Task statement: If a line below includes the string "computer", copy it.
»»
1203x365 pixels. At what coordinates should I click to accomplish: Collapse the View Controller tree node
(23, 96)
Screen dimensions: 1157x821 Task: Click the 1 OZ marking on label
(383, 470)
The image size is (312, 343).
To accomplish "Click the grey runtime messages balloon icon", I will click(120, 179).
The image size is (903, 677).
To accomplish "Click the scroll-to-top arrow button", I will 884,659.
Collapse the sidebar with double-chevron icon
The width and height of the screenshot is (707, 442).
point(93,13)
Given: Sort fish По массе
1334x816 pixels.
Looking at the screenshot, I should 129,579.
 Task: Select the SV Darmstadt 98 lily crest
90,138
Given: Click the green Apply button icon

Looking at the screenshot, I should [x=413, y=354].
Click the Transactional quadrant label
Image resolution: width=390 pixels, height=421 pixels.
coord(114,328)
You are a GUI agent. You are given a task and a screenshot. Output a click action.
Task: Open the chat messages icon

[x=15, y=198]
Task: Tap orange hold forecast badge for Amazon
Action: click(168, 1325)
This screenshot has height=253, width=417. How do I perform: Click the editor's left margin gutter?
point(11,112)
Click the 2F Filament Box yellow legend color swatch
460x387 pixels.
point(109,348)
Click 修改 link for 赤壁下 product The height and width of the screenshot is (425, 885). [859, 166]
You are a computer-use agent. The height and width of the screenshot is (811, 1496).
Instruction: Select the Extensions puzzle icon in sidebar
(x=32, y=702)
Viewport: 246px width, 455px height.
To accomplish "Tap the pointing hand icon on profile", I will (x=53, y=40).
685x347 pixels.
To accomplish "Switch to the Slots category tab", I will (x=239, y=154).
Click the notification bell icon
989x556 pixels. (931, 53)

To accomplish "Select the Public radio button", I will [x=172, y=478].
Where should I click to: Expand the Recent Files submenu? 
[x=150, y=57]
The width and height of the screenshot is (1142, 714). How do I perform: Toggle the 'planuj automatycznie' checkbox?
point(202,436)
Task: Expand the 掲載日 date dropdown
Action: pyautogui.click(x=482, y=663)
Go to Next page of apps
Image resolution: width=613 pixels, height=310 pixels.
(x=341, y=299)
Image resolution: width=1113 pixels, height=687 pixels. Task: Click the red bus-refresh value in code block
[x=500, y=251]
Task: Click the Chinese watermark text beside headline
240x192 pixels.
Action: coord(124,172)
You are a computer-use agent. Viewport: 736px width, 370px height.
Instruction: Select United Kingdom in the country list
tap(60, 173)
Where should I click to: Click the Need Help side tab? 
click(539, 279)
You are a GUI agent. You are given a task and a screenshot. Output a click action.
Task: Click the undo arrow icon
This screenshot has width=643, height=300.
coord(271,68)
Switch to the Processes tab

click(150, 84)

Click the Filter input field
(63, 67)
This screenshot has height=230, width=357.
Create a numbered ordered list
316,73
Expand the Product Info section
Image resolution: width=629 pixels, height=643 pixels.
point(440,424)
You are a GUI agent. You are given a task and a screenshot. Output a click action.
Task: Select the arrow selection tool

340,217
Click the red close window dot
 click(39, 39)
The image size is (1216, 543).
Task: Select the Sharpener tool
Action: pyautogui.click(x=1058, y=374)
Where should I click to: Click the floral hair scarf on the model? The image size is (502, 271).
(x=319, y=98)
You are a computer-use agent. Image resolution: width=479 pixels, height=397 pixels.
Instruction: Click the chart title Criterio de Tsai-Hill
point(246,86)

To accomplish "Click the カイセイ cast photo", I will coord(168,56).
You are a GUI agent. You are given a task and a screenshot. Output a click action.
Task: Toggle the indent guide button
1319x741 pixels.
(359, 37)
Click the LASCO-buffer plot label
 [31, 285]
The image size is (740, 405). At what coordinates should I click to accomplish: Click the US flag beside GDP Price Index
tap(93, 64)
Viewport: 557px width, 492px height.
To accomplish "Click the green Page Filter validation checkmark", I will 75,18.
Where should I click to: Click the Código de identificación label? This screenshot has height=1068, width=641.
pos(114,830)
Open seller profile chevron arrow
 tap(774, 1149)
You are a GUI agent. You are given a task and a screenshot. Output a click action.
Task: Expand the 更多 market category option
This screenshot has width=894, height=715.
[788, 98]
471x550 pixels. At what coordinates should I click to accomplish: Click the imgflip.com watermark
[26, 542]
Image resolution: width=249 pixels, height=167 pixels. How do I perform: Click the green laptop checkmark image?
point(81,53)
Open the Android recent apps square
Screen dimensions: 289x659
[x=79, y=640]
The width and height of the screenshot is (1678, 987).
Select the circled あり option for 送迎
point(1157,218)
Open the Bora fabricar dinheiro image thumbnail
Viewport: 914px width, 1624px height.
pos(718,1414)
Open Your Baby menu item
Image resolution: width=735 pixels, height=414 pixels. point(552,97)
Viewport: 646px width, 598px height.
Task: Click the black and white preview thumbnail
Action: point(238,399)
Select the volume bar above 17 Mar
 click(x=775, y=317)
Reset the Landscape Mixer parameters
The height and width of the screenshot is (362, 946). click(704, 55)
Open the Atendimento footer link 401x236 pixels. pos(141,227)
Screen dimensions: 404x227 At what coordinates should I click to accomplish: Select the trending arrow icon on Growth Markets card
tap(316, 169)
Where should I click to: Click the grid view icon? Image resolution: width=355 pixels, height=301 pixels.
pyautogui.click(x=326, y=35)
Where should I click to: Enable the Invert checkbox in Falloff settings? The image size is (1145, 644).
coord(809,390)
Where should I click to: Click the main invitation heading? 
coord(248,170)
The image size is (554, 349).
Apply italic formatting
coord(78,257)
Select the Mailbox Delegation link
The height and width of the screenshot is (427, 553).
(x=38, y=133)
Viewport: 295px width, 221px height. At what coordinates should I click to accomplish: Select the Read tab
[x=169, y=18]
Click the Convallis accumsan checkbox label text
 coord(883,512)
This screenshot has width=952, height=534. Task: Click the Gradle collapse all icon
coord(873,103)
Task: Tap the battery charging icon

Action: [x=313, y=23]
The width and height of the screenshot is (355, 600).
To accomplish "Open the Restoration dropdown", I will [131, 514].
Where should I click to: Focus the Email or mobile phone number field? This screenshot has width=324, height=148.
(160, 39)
««
Response to this exercise:
You are a computer-use agent. The height and width of the screenshot is (811, 1496).
You are a computer-use agent. Viewport: 736px width, 370px height.
You are a computer-use agent. Image resolution: width=479 pixels, height=397 pixels.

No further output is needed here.